Rows of pointing data
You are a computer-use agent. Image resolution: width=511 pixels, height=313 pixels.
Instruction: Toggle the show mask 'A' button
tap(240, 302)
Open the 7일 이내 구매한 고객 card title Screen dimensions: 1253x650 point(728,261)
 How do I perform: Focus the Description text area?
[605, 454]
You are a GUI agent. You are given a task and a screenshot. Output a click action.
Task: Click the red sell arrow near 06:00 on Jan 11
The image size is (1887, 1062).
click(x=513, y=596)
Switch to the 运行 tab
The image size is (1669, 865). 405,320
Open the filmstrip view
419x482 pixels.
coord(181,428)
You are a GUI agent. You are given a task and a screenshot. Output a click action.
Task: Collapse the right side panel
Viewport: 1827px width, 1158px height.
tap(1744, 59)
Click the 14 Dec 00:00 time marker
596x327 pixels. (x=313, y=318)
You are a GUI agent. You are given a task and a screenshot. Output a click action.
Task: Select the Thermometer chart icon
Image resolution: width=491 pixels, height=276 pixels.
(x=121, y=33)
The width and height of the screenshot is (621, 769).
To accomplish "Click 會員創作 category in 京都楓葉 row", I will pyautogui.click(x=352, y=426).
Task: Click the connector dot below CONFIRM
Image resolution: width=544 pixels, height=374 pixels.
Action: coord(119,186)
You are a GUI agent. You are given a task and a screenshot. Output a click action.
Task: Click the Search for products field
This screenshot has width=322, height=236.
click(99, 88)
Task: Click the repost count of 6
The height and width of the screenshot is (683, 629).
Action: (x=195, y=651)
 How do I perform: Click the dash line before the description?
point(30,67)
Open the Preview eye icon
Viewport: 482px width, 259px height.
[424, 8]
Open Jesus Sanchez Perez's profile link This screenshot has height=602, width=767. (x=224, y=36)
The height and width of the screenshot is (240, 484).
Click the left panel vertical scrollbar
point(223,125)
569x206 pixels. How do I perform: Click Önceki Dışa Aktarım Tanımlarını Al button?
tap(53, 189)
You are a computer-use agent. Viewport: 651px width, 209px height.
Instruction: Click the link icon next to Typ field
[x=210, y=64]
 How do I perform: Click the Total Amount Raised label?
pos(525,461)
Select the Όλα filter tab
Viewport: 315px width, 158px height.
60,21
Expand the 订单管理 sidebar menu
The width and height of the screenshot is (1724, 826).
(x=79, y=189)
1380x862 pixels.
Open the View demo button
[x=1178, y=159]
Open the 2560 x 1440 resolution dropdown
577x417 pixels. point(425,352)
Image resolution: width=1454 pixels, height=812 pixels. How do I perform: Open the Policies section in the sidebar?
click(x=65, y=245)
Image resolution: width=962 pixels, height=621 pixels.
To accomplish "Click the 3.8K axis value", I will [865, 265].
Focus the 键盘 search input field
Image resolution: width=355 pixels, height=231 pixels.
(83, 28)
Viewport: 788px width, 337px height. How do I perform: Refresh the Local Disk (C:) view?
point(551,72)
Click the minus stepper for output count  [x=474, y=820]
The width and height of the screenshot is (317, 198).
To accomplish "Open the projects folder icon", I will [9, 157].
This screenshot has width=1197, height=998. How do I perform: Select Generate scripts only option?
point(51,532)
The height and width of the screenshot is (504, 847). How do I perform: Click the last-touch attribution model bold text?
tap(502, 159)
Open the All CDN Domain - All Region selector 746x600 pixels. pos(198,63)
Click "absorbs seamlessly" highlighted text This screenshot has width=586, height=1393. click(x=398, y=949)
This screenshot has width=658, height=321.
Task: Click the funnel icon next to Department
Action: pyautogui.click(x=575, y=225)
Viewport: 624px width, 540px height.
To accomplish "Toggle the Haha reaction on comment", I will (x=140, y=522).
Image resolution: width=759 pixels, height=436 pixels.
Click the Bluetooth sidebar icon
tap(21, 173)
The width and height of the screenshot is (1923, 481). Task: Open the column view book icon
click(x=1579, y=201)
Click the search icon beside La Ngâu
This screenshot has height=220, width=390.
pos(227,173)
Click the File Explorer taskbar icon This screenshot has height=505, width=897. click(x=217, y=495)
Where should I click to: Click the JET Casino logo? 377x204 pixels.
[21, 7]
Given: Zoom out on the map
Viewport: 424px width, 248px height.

▶ _SET PROBLEM_: Repeat each of the items above word for word.

▶ _SOLUTION FOR THIS TASK_:
You are a computer-use agent. Image resolution: width=511 pixels, height=313 pixels.
Instruction: Toggle the show mask 'A' button
tap(240, 302)
Open the 7일 이내 구매한 고객 card title Screen dimensions: 1253x650 point(728,261)
 How do I perform: Focus the Description text area?
[605, 454]
You are a GUI agent. You are given a task and a screenshot. Output a click action.
Task: Click the red sell arrow near 06:00 on Jan 11
The image size is (1887, 1062).
click(x=513, y=596)
Switch to the 运行 tab
The image size is (1669, 865). 405,320
Open the filmstrip view
419x482 pixels.
coord(181,428)
You are a GUI agent. You are given a task and a screenshot. Output a click action.
Task: Collapse the right side panel
Viewport: 1827px width, 1158px height.
tap(1744, 59)
Click the 14 Dec 00:00 time marker
596x327 pixels. (x=313, y=318)
You are a GUI agent. You are given a task and a screenshot. Output a click action.
Task: Select the Thermometer chart icon
Image resolution: width=491 pixels, height=276 pixels.
(x=121, y=33)
The width and height of the screenshot is (621, 769).
To accomplish "Click 會員創作 category in 京都楓葉 row", I will pyautogui.click(x=352, y=426).
Task: Click the connector dot below CONFIRM
Image resolution: width=544 pixels, height=374 pixels.
Action: coord(119,186)
You are a GUI agent. You are given a task and a screenshot. Output a click action.
Task: Click the Search for products field
This screenshot has width=322, height=236.
click(99, 88)
Task: Click the repost count of 6
The height and width of the screenshot is (683, 629).
Action: (x=195, y=651)
 How do I perform: Click the dash line before the description?
point(30,67)
Open the Preview eye icon
Viewport: 482px width, 259px height.
[424, 8]
Open Jesus Sanchez Perez's profile link This screenshot has height=602, width=767. (x=224, y=36)
The height and width of the screenshot is (240, 484).
Click the left panel vertical scrollbar
point(223,125)
569x206 pixels. How do I perform: Click Önceki Dışa Aktarım Tanımlarını Al button?
tap(53, 189)
You are a computer-use agent. Viewport: 651px width, 209px height.
Instruction: Click the link icon next to Typ field
[x=210, y=64]
 How do I perform: Click the Total Amount Raised label?
pos(525,461)
Select the Όλα filter tab
Viewport: 315px width, 158px height.
60,21
Expand the 订单管理 sidebar menu
The width and height of the screenshot is (1724, 826).
(x=79, y=189)
1380x862 pixels.
Open the View demo button
[x=1178, y=159]
Open the 2560 x 1440 resolution dropdown
577x417 pixels. point(425,352)
Image resolution: width=1454 pixels, height=812 pixels. How do I perform: Open the Policies section in the sidebar?
click(x=65, y=245)
Image resolution: width=962 pixels, height=621 pixels.
To accomplish "Click the 3.8K axis value", I will [865, 265].
Focus the 键盘 search input field
Image resolution: width=355 pixels, height=231 pixels.
(83, 28)
Viewport: 788px width, 337px height. How do I perform: Refresh the Local Disk (C:) view?
point(551,72)
Click the minus stepper for output count  [x=474, y=820]
The width and height of the screenshot is (317, 198).
To accomplish "Open the projects folder icon", I will [9, 157].
This screenshot has width=1197, height=998. How do I perform: Select Generate scripts only option?
point(51,532)
The height and width of the screenshot is (504, 847). How do I perform: Click the last-touch attribution model bold text?
tap(502, 159)
Open the All CDN Domain - All Region selector 746x600 pixels. pos(198,63)
Click "absorbs seamlessly" highlighted text This screenshot has width=586, height=1393. click(x=398, y=949)
This screenshot has width=658, height=321.
Task: Click the funnel icon next to Department
Action: pyautogui.click(x=575, y=225)
Viewport: 624px width, 540px height.
To accomplish "Toggle the Haha reaction on comment", I will (x=140, y=522).
Image resolution: width=759 pixels, height=436 pixels.
Click the Bluetooth sidebar icon
tap(21, 173)
The width and height of the screenshot is (1923, 481). Task: Open the column view book icon
click(x=1579, y=201)
Click the search icon beside La Ngâu
This screenshot has height=220, width=390.
pos(227,173)
Click the File Explorer taskbar icon This screenshot has height=505, width=897. click(x=217, y=495)
Where should I click to: Click the JET Casino logo? 377x204 pixels.
[21, 7]
Given: Zoom out on the map
Viewport: 424px width, 248px height.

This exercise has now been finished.